Extracted material:
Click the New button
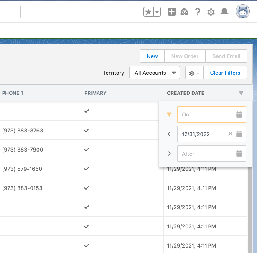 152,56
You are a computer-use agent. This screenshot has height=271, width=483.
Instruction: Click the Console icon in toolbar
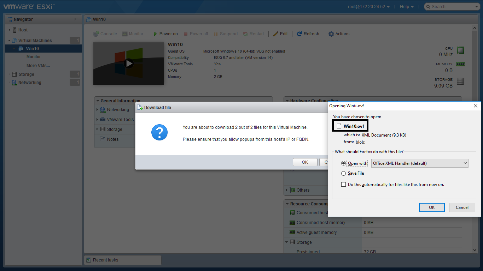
---
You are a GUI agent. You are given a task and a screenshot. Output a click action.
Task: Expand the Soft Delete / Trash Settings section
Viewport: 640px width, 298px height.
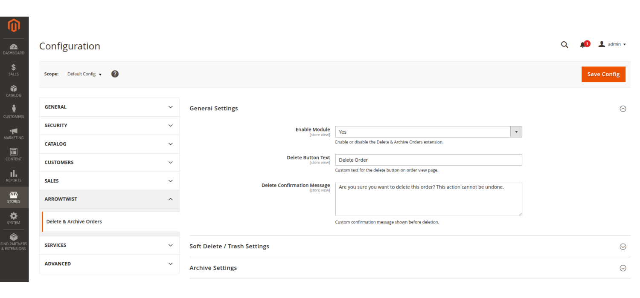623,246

Work required: Search the records for the word "agent" and copy every line where it occurs.

Answer box:
You are a computer-use agent. This screenshot has height=271, width=483.
You are a GUI agent. You are given a task and a screenshot. Output a click action.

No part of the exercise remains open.